Palestinian Artists Call For Eurovision Boycott; Israel Responds With PR Campaign
In an open letter published Thursday, a group of over 30 Palestinian cultural centers and organizations from Gaza called for a global boycott of the Eurovision Song Contest, the enduringly popular international singing competition that will be held May 14 to 18 in Tel Aviv, Israel.
"Even when Israel bombs us, imprisons our men, women and children, kills and maims thousands of Palestinian protesters ... and does everything to silence our voices, we will continue to sing. We ask for people of conscience around the world to heed our call for boycott, divestment and sanctions of Apartheid Israel just as they did to help bring down Apartheid in South Africa," the group writes.
The letter writers in Gaza also point to many musicians from outside the Middle East who have declined to perform in Israel, including Lorde, Lana Del Rey, Roger Waters, Annie Lennox, and Brian Eno, who wrote an opinion piece for The Guardian about boycotting Eurovision. (There are also many international artists who have happily toured Israel, including Radiohead, Madonna, Nick Cave and Metallica.)
The Palestinian artists' call comes following a fresh torrent of violence between Israel and Gaza. Israel's prime minister, Benjamin Netanyahu, ordered "massive strikes" against Gaza militants, including Hamas and Islamic Jihad targets, last Sunday; the BBC reported that according to the Israel Defense Forces, groups in Gaza launched nearly 700 rockets and mortars at Israel last weekend. Israel accused the militant group Islamic Jihad of instigating the violence after saying the group shot and wounded two Israeli military officers on May 3.
NPR correspondent Daniel Estrin reported for All Things Considered on Thursday that, among the roughly 2 million people living in the Gaza Strip, unemployment is now over 50 percent, and many Palestinians are fleeing abroad.
Israel has responded indirectly to the calls for a Eurovision boycott with a PR campaign that specifically targets people who may be curious about or sympathetic to the movement to boycott, divest from and sanction Israel, known as BDS. For example, visitors to the recently launched website are greeted with the headline "Welcome to the true story of BDS: Beautiful, Diverse, Sensational Israel." Israel's Ministry of Strategic Affairs and Public Diplomacy confirmed to Reuters on Friday that it was responsible for the site.
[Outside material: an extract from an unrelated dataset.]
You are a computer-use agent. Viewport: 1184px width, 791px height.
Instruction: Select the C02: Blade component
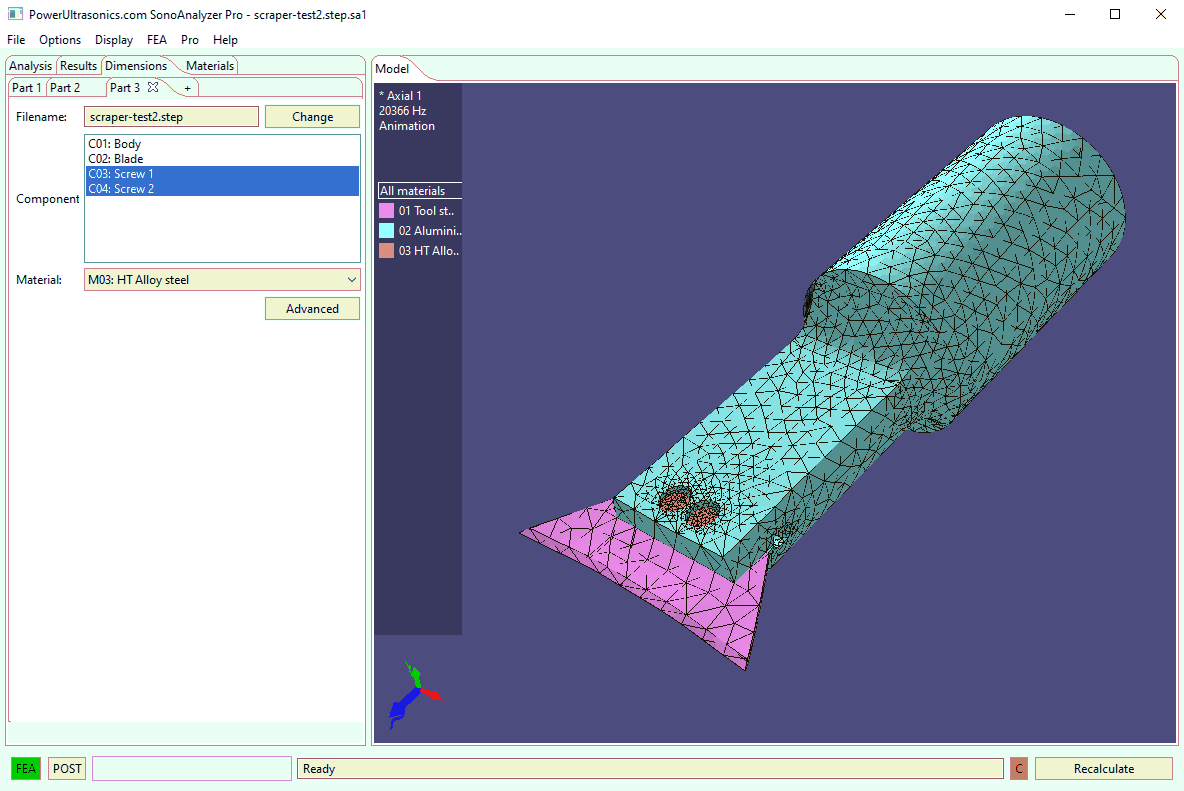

The news wire also reported that Google searches using words like "boycott" and "Eurovision" were linking to ads to the ministry's site, through search engine optimization.
In a Eurovision teaser video released Thursday by Israel's Broadcasting Corporation (the public, state-broadcast network, which is also carrying the singing contest), the two main performers — a man who introduces himself as Russian Jewish and the other a half-Jewish, half-Israeli Arab woman named Lucy Ayoub, one of the Eurovision hosts this year — sing to a pair of befuddled tourists: "I know just what you heard, that it's a land of war and occupation / But we're so much more than that. You'll see the prices and say, 'What?!' "
Per Eurovision tradition, Israel won the opportunity to host this year's contest after a singer from the country, Netta, won the 2018 edition with her campy tune "Toy."
This is not the first time that Eurovision's glitter has gotten swept up in geopolitics. Before the 2017 contest, held in Ukraine, Russia announced it would not broadcast the competition after the host country asserted that Russia's entrant, a singer named Yuliya Samoylova, would not be allowed to enter Ukraine, because she had previously toured Crimea. Russia annexed Crimea from Ukraine in 2014.
In 2015, Armenia's team sent the song "Face the Shadow" to the competition. It was interpreted as a criticism of the government of Turkey, which has continually rejected Armenians' claims that the atrocities of 1915 — in which as many as 1.5 million Armenians were killed or deported in a wave of violence spurred by Ottoman Turks — were a genocide against their people.
Worldwide, the Eurovision finals broadcasts continue to be a huge draw. They are broadcast in over four dozen countries, and the organizers anticipate that the global audience will be about 200 million viewers in 2019.